* _Problem details_: Count the lines in the records below that contain the word "Switch". Reply with the number only.

* _Input records_:
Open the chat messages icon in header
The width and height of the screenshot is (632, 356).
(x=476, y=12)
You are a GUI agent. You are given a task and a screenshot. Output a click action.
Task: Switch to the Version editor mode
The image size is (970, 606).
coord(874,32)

---

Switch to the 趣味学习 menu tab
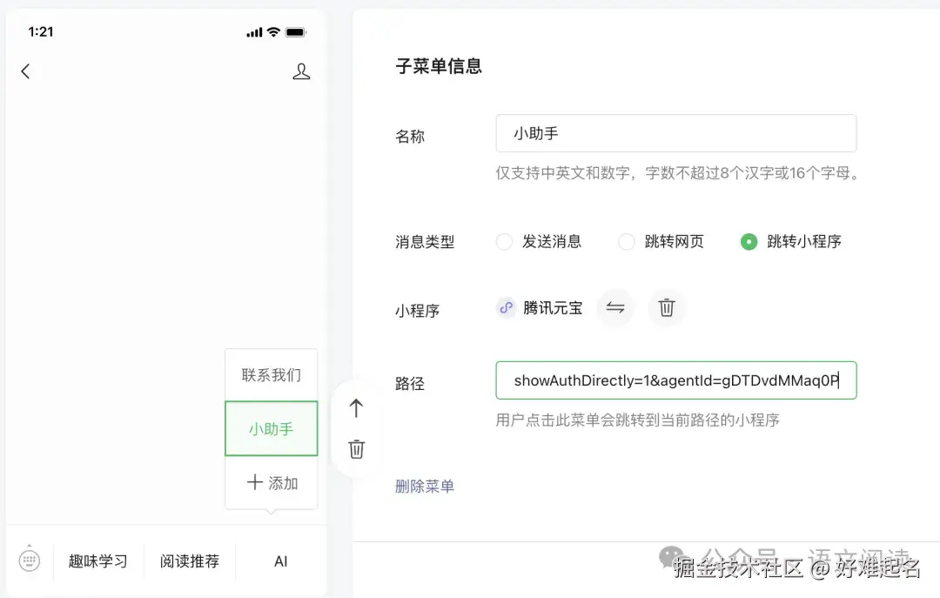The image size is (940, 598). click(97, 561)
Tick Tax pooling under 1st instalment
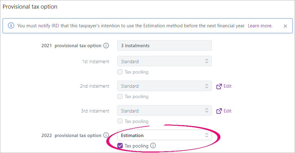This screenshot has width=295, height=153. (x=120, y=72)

* _Exercise output_: 2